Context is always important; but the extent of detail required, and necessity of issues to be discussed, and the quantitative value of documentation and evidence submitted, may well prove to attain an opposite effect from the one intended. Unintended consequences resulting from intended actions are to be expected in daily life; but where one has decided to pursue an administrative and bureaucratic process where submission of the evidence can be thoughtfully controlled, it is always important to coordinate the relationships between context, content and vacuums.  The descriptive context of an OPM Disability Retirement application; the substantive content of the evidence to be submitted; and the vacuum created by placing evidence in one part of the Federal Disability Retirement application but leaving it omitted from another, results in the intended whole of an effective Federal Disability Retirement packet.

All Federal Disability Retirement applications are filed through the U.S. Office of Personnel Management, whether one is under FERS or CSRS, and because the agency which reviews, approves or denies a Federal Disability Retirement claim is different from the one which originates with the source (with the exception of the injured Federal Employee who actually works with OPM, which can of course happen and has happened), it is important to consider the connective relationship between context, content and vacuums created, both in practical life, in theoretical physics, as well as in the preparation, formulation and filing of a CSRS or FERS Disability Retirement application.

Sincerely,

Robert R. McGill, Esquire

 

Federal and USPS Disability Retirement: First Impressions

The older generation often refers to the importance of “first impressions” — of the firmness of one’s handshake; of whether eye contact is made to betray secretiveness; the clothes one wears; tattoos and the number of body piercings; all are evidence of first impressions left for future judgment.

While such initial encounters may not reveal the true “inner” person, they nevertheless leave an indelible and lasting imprimatur upon those who rely upon such an approach.  Whether one likes it or not is besides the point; first impressions are psychological realities which one must deal with in this harsh world.

For those who prepare, formulate and file for Federal Disability Retirement benefits through the U.S. Office of Personnel Management, whether under FERS or CSRS, the Federal or Postal applicant must understanding that one’s formulation of one’s case is merely one of thousands, and the Case Worker who is assigned to the case, upon an initial review and analysis, will be left with such a first impression.

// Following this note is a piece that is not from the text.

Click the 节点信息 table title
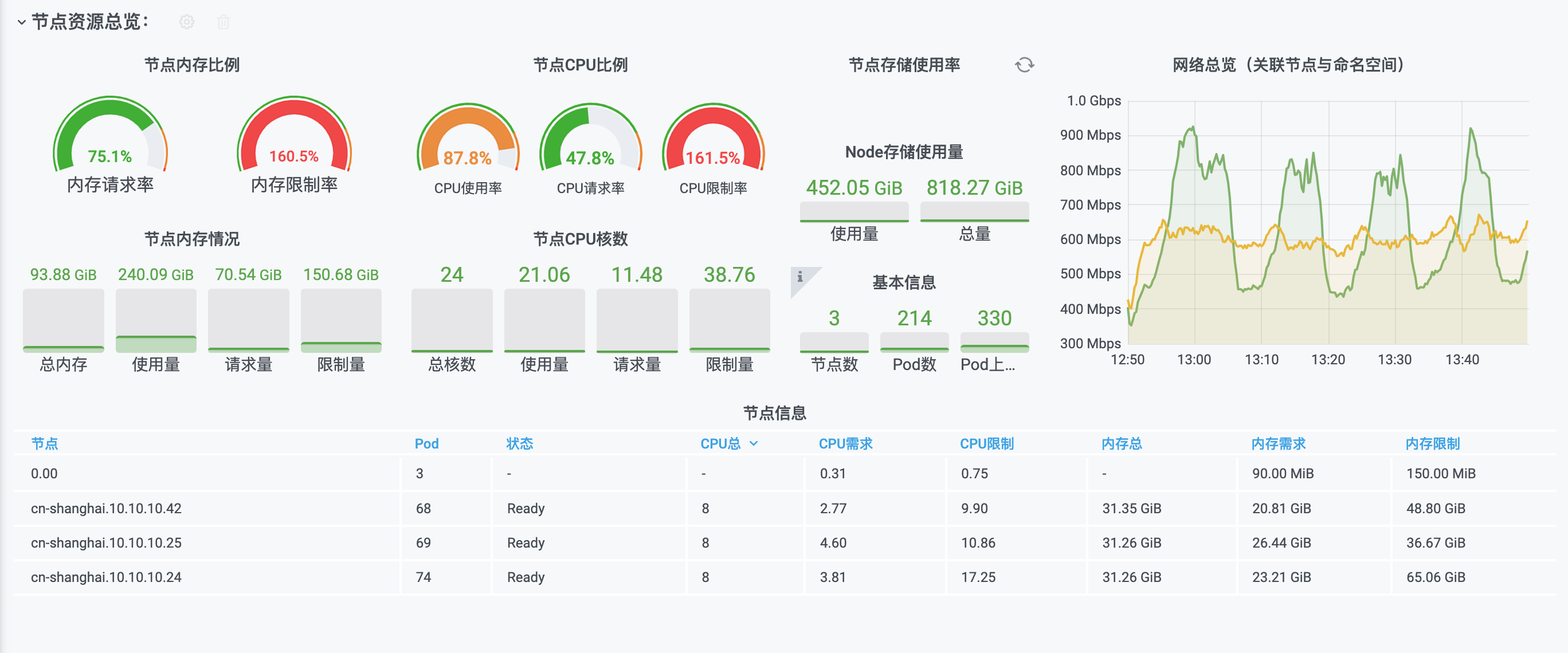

The methodology of evidentiary presentation; the conciseness of the Statement of Disability; the coordination and support of the medical evidence; all will depend upon the manner and content of the presentation.  Too many tattoos, and the grandmother-characteristic in the Case Worker may turn up a nose; not a firm enough handshake, and the old-man sense in another Case Worker may pause with concern.

First impressions; it is how one approaches a case, as much as the presentation of the evidence, in preparing, formulating and filing for Federal Disability Retirement benefits from the U.S. Office of Personnel Management, whether under FERS or CSRS.